How to earn full marks:
- Gap much wider than wavelength implies little bending - 1 mark
- Waves travel in straight lines with minimal spreading - 1 mark
- Diffraction best when gap is about the same size as wavelength - 1 mark
Common Pitfall: Students often forget that the wavelength of the wave remains constant during diffraction. The only thing that changes is the direction of the wave's propagation. Also, remember that significant diffraction only occurs when the gap size is comparable to the wavelength.
Exam-Style Question 4 — Extended Response [10 marks]
Question:
A transverse wave travels along a rope. Figure 1 shows the displacement of the rope at one instant in time.
(a) State what is meant by a transverse wave. [2]
(b) Use Figure 1 to determine:
(i) the wavelength of the wave. [2]
(ii) the amplitude of the wave. [1]
(c) The frequency of the wave is 2.5 Hz.
(i) Calculate the speed of the wave. [2]
(d) The wave now passes into a different section of rope where the wave speed is higher. State and explain how this change in speed affects the wavelength of the wave, assuming the frequency remains constant. [3]
Worked Solution:
(a)
- Direction of vibration and propagation. $\boxed{\text{A transverse wave is a wave in which the direction of vibration is perpendicular to the direction of propagation.}}$ Clear definition relating vibration and propagation
How to earn full marks:
- State "vibration is perpendicular to propagation" – 2 marks
(b) (i)
- Measure the distance between two successive crests or troughs. $\lambda = 3.0 \text{ m} - 1.0 \text{ m} = 2.0 \text{ m}$ $\boxed{\lambda = 2.0 \text{ m}}$ Correctly determines the wavelength from the graph.
How to earn full marks:
- Correctly reading values from the graph (3.0 m and 1.0 m) - 1 mark
- Correct final answer with unit - 1 mark
(ii)
- Measure the maximum displacement from the equilibrium position. $\boxed{\text{Amplitude} = 2.0 \text{ cm}}$ Correctly determines the amplitude from the graph.
How to earn full marks:
- Correct final answer with unit - 1 mark
(c) (i)
Recall the wave equation. $v = f\lambda$ State the wave equation
Substitute the frequency and wavelength into the wave equation. $v = 2.5 \text{ Hz} \times 2.0 \text{ m} = 5.0 \text{ m/s}$ $\boxed{v = 5.0 \text{ m/s}}$ Correctly substitutes frequency and wavelength into the wave equation and gets the correct answer.
How to earn full marks:
- Recall the wave equation $v = f\lambda$ - 1 mark
- Correct substitution and final answer with unit - 1 mark
(d)
State the effect on wavelength.
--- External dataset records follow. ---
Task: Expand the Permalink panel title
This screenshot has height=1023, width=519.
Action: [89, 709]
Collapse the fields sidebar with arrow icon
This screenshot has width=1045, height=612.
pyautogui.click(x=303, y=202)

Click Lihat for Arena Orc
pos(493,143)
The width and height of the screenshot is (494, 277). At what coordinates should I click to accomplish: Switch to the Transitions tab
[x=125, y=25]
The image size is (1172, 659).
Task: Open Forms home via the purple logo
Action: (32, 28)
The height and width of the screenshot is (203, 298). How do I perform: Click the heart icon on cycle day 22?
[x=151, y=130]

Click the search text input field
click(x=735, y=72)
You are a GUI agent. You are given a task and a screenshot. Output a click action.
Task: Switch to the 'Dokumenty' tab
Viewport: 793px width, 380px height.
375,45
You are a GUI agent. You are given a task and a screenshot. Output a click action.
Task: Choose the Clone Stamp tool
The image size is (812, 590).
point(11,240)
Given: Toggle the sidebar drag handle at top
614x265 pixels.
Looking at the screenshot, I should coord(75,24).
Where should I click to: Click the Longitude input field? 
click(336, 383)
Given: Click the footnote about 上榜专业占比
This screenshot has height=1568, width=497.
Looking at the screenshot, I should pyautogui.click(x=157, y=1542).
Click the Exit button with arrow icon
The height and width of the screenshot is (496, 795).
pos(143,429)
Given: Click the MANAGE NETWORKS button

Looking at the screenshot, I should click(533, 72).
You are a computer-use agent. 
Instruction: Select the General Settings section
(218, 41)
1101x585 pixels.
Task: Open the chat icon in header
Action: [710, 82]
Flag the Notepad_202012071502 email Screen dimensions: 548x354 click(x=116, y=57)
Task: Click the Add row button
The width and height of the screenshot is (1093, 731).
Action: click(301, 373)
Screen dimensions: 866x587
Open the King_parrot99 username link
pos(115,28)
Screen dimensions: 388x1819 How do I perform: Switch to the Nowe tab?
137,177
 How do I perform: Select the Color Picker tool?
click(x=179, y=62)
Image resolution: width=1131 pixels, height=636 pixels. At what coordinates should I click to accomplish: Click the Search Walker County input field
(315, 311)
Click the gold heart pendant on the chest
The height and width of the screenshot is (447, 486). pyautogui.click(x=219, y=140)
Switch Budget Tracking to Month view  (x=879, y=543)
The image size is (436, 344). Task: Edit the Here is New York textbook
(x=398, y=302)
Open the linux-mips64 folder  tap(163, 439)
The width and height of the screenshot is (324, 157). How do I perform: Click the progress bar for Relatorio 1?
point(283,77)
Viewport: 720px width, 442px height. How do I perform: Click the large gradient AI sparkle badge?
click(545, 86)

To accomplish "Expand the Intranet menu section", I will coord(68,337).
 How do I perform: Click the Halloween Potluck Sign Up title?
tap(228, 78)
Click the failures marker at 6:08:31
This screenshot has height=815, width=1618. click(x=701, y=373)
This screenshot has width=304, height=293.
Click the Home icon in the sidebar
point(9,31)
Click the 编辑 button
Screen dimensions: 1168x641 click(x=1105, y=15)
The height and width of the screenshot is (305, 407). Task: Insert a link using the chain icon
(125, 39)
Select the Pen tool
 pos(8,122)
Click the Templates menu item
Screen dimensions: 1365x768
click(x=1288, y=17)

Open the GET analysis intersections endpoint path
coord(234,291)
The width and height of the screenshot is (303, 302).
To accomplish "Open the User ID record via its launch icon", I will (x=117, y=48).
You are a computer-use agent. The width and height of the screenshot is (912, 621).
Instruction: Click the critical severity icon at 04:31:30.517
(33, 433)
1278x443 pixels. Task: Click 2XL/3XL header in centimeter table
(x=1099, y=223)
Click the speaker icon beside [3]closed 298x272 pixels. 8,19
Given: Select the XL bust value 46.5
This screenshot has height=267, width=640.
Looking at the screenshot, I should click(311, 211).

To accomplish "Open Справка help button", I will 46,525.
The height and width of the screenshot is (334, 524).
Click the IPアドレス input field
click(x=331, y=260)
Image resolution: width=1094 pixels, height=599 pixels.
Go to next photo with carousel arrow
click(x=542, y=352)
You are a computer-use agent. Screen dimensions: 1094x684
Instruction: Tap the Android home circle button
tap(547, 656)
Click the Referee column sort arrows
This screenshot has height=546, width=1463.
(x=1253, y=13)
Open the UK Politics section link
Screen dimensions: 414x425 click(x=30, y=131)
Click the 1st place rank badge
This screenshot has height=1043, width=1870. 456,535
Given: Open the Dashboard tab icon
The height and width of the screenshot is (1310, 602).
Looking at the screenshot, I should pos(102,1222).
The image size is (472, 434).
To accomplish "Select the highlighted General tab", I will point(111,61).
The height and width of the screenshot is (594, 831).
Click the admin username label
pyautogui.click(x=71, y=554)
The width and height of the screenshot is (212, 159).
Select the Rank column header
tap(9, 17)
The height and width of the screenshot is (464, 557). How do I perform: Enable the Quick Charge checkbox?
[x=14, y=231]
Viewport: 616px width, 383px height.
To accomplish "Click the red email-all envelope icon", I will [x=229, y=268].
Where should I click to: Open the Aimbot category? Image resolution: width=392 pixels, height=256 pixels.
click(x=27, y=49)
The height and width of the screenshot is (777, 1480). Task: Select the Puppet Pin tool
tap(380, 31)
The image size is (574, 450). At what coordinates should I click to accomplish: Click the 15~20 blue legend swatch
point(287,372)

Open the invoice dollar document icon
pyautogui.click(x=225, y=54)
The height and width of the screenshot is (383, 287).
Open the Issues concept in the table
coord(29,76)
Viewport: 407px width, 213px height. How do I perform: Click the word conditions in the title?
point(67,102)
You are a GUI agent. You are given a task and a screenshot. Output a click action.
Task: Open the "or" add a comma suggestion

The wavelength will increase.
Relate the change in wavelength to the change in wave speed. Since the wave speed increases, and the frequency remains constant, the wavelength must also increase.
Explain the relationship using the wave equation. From the equation $v = f\lambda$, if $v$ increases and $f$ is constant, then $\lambda$ must increase to maintain the equality.
How to earn full marks:
- State "wavelength increases" - 1 mark
- Wave speed increases implies wavelength increases (frequency constant) - 1 mark
- Reference the wave equation $v = f\lambda$ to support the explanation - 1 mark
Common Pitfall: When reading amplitude from a graph, many students use the total vertical distance (from crest to trough) instead of measuring from the equilibrium position. Also, remember that when a wave enters a new medium, its speed and wavelength can change, but its frequency remains constant.